Well, A neutron star is the collapsed core of a large star which before collapse had a total of between 10 and 29 solar masses. As the star collapses, proton and electron combine to form neutrons and neutrinos. Neutrinos escape, leading to the formation of what is known as a “Neutron star”.The crush of gravity is so immense that a neutron star just a few miles across could have twice the mass of our sun!
The incredible pull of the star crumbles and squeezes neutrons into unusual configurations, based on the models developed by scientists studying neutron stars. The resulting nuclear structures are thought to resemble pasta - hence the name - forming just inside the star's crust. Near the surface, there’s gnocchi, which is round bubble-like neutrons. Go a bit deeper, and the pressure forces neutrons into long tubes called spaghetti. Go further down, and you have sheets of neutrons called lasagna.
“Our results show that nuclear pasta may be the strongest known material, perhaps with a shear modulus of 1030 ergs/cm3 and breaking strain greater than 0.1.”
Since such “Extreme” lab settings aren’t available to us via the current tech, so the researchers from McGill University, Indiana University, and the California Institute of Technology had to rely upon the power of computer-generated simulations. The result was found that the force needed to break nuclear pasta was 10 billion times the force needed to break steel.

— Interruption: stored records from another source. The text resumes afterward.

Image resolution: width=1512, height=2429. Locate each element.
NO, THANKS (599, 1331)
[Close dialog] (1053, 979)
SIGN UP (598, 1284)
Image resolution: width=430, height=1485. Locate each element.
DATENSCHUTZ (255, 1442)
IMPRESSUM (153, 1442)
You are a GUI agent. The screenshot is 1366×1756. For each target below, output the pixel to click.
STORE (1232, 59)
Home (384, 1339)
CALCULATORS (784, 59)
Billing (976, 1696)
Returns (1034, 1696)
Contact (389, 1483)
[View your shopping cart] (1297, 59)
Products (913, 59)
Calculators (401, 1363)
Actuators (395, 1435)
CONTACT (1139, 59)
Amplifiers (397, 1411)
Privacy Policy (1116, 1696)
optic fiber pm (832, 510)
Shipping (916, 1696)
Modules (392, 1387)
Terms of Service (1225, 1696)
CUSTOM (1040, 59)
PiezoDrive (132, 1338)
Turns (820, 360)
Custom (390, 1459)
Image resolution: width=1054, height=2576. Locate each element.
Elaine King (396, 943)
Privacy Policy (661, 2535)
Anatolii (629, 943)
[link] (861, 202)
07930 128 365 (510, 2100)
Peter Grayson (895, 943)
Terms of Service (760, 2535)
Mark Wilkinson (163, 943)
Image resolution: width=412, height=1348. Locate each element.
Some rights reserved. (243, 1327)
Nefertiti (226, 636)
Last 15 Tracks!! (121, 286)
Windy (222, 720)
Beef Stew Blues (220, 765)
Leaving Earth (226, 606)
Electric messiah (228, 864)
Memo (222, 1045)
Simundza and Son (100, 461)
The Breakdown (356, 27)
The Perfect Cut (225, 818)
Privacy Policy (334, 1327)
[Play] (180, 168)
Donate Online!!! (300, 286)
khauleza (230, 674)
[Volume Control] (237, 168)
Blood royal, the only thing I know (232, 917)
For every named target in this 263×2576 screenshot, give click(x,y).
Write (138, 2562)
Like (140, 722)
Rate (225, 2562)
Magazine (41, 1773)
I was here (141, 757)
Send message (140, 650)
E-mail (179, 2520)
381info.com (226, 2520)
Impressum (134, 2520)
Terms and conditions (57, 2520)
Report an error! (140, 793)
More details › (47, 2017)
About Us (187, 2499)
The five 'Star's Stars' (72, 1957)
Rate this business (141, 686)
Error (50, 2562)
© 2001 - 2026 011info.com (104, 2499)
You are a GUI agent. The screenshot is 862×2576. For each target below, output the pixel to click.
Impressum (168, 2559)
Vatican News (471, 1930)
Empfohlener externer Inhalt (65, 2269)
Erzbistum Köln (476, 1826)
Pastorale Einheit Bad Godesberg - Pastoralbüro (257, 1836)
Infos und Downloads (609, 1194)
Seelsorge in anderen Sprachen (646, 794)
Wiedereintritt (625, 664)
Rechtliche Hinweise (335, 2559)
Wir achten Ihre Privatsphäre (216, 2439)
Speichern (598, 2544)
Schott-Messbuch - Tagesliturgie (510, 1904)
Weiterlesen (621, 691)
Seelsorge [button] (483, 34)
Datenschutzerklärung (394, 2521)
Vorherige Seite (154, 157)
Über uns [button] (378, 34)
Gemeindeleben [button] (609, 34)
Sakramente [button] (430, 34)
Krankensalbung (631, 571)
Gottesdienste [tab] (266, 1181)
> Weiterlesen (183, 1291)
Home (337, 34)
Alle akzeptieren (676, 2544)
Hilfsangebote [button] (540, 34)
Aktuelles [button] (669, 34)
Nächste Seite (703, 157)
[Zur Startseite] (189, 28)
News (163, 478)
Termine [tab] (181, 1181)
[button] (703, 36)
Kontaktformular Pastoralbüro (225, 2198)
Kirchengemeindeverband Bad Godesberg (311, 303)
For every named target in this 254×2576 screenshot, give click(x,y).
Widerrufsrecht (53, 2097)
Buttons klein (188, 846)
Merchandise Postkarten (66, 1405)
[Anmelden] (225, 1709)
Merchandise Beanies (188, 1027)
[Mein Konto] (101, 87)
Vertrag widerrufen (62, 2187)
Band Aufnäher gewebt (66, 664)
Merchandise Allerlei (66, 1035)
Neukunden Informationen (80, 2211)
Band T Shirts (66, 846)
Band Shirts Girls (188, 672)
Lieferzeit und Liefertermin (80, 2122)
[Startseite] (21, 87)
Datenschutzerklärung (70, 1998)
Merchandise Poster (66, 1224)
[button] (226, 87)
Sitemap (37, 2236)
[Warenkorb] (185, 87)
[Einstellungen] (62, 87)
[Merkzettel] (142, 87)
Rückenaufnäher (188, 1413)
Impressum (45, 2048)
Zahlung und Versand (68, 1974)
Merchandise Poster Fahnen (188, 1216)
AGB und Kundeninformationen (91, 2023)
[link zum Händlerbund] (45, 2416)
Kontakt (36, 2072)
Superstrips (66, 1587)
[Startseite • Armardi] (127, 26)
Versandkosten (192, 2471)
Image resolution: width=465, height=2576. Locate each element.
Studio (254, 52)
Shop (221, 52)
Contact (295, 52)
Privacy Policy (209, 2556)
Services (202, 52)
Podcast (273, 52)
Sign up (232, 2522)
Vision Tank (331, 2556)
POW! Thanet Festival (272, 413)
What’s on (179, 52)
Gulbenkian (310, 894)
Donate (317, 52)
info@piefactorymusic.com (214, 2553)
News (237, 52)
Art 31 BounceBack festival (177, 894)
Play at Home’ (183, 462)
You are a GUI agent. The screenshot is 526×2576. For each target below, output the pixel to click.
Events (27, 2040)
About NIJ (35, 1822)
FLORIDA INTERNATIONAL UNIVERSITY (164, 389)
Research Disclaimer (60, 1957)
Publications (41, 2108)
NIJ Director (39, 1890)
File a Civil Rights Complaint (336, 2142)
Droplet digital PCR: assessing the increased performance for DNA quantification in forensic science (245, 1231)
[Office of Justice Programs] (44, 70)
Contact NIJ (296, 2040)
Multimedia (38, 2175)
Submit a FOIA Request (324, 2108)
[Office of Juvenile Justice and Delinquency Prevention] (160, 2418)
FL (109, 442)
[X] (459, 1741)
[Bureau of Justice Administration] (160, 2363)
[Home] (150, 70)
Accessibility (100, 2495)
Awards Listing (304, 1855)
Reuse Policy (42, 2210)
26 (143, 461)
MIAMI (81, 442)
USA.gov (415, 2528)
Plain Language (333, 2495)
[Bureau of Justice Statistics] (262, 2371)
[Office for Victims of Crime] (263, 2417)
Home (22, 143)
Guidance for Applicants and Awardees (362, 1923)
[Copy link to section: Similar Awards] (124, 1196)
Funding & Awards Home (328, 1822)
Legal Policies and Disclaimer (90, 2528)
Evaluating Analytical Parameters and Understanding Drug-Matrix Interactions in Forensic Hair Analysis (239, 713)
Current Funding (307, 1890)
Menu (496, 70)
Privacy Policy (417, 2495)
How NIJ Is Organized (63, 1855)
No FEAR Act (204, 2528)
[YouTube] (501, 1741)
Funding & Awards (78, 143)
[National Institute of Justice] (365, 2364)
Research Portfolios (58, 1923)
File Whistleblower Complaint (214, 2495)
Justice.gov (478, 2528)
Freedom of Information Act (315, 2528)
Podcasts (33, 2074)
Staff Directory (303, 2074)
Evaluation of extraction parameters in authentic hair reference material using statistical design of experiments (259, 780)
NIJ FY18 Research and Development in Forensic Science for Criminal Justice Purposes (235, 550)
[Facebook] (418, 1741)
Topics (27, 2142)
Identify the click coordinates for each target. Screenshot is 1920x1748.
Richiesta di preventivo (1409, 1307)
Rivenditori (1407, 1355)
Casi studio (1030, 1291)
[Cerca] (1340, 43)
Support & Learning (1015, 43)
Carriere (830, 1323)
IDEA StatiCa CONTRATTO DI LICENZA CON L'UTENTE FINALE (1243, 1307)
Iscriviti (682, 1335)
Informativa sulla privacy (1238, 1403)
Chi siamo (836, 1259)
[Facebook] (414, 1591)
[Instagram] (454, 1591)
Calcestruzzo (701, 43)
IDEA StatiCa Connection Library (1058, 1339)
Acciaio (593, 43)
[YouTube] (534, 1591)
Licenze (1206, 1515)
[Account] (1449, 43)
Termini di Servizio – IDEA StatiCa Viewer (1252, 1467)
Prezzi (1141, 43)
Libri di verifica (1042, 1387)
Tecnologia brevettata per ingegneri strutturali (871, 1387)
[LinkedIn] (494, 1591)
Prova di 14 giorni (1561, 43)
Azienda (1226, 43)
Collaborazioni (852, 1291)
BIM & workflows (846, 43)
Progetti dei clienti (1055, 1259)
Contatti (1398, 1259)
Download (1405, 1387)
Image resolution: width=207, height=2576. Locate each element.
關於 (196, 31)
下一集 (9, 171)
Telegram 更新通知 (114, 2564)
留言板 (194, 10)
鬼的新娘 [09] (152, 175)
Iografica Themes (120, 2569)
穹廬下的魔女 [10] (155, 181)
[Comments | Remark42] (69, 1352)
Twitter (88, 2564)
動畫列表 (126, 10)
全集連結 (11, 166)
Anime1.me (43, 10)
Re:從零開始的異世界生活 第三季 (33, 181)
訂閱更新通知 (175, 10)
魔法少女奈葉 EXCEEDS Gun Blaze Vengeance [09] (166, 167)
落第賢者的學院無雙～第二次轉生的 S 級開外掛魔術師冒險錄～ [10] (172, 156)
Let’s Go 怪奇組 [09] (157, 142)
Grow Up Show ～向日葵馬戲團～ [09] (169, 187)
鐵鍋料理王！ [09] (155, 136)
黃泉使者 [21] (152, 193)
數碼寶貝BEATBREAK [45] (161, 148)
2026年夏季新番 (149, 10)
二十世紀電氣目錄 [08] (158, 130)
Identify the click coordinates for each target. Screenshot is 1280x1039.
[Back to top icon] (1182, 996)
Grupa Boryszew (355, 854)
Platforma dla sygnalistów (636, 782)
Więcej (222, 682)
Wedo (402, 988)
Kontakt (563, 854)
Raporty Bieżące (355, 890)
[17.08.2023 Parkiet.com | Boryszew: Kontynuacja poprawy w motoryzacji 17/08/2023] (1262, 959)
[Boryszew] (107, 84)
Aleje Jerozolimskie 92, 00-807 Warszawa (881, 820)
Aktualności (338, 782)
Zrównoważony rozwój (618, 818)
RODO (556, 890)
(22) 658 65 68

"Additionally," the researchers wrote in their paper, "the large strength and density of nuclear pasta predicted by this work suggest that neutron stars may support large 'buried' mountains in the inner crust."
The simulations also suggest that the instability of nuclear pasta could result in gravitational waves, which have only been confirmed in cataclysmic events like the collision of two black holes. But with our current technology, confirming these subtle waves is way impossible. But maybe future upgrades to LIGO could improve its sensitivity. Or the Laser Interferometer Space Antenna (LISA) observatory, planned to be launched in 2034 might be able to detect these faint waves and confirm the model.
As the material is held together by enormous pressure, It just simply can't exist outside the star. Although there may not be any practical application of the material, it could help us better understand and develop the cosmological model of the universe, and might one day unravel The Secrets of the Universe!